Work order: Look for the string "chart" in the listing below and copy every line in which it appears.

Input data:

*** Block opens ***

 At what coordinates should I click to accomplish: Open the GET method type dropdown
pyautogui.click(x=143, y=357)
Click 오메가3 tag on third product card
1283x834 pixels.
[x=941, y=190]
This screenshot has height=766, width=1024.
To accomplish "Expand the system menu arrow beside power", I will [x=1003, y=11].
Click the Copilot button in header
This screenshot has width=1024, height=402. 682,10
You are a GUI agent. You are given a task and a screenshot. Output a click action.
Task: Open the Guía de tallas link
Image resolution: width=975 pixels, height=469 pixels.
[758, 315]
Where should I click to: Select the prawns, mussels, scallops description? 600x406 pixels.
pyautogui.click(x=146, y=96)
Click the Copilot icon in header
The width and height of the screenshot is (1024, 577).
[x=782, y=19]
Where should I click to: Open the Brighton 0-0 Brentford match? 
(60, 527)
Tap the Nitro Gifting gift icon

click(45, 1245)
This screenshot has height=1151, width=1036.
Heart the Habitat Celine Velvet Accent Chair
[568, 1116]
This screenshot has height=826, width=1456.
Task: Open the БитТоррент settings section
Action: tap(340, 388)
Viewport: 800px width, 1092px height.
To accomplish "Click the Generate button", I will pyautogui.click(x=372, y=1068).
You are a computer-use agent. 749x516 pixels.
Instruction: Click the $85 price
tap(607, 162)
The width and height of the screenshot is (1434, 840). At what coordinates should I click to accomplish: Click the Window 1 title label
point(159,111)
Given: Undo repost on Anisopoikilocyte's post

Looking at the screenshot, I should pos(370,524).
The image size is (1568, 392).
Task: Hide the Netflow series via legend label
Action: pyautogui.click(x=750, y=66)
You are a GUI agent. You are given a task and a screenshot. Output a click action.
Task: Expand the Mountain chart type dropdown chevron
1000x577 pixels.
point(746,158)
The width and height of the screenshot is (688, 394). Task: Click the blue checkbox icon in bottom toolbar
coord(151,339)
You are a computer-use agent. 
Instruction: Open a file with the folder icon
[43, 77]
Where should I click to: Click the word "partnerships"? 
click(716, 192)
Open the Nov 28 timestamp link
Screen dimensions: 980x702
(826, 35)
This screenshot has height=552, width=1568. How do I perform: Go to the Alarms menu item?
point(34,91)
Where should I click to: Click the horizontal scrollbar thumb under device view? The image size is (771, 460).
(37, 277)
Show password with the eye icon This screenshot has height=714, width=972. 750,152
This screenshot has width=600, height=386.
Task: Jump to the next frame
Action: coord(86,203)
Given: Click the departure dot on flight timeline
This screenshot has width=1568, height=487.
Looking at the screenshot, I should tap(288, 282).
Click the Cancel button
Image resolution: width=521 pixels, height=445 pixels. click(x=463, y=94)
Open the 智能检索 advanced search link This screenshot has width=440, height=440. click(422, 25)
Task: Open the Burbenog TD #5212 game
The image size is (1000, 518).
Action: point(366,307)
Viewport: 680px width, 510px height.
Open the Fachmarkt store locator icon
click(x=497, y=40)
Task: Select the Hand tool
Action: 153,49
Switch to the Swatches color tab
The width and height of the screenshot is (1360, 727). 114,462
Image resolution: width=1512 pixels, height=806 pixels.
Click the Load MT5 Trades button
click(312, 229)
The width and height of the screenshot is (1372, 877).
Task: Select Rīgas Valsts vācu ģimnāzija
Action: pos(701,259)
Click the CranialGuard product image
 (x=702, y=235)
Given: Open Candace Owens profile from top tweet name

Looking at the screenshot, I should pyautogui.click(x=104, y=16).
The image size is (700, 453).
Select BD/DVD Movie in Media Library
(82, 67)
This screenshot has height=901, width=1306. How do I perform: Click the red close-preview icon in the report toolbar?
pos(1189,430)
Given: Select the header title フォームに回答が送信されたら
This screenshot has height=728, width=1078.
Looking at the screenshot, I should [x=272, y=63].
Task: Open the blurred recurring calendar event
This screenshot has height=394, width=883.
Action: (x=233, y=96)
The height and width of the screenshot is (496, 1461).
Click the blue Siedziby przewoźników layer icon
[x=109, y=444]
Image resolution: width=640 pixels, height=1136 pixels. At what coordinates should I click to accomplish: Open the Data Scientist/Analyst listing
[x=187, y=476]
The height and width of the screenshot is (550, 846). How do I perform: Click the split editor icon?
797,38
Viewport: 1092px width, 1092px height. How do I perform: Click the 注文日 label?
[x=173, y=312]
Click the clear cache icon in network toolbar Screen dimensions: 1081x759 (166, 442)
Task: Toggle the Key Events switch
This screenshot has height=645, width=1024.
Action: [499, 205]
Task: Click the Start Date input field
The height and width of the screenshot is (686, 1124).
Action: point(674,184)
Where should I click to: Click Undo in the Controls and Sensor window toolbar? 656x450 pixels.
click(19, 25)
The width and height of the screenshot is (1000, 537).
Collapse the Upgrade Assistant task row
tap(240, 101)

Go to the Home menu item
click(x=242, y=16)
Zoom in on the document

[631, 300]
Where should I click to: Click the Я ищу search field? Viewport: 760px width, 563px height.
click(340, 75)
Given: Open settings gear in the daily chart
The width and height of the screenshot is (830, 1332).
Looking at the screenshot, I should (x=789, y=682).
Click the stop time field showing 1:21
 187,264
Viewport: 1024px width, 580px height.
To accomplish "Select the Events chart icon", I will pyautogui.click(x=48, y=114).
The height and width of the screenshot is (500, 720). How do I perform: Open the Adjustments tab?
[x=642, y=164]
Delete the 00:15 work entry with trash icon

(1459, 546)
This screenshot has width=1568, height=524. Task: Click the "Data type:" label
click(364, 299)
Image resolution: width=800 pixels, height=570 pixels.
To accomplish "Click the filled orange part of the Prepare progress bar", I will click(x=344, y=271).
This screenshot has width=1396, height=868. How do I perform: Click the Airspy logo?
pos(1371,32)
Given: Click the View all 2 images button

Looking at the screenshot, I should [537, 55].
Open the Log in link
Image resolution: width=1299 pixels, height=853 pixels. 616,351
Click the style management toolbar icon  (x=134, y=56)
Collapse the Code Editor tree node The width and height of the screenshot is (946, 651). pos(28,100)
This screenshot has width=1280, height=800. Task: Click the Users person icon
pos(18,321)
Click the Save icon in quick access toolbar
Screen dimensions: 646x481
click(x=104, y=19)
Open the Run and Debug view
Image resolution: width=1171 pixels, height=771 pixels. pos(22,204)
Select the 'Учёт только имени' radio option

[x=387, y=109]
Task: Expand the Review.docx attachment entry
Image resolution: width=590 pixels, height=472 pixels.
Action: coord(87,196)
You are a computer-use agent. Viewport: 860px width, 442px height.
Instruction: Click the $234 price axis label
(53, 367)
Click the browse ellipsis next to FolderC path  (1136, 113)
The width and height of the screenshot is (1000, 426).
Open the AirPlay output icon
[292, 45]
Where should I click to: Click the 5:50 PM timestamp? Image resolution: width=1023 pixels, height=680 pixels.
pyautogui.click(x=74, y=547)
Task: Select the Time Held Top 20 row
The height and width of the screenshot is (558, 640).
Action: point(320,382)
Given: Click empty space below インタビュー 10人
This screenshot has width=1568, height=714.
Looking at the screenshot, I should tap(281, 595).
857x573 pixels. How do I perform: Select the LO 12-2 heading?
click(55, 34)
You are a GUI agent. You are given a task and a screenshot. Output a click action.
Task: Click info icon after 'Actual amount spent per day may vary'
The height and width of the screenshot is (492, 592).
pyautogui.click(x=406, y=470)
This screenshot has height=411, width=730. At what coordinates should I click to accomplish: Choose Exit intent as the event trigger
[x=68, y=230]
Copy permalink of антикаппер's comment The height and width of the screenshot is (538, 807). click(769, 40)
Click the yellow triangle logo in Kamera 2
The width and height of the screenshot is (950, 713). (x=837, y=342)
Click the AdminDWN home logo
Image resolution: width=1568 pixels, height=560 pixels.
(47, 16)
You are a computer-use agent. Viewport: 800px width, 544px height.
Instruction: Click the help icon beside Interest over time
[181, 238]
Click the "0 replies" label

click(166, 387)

*** Block closes ***

Completed exercise:
Task: Expand the Mountain chart type dropdown chevron
Given: Open settings gear in the daily chart
To accomplish "Select the Events chart icon", I will pyautogui.click(x=48, y=114).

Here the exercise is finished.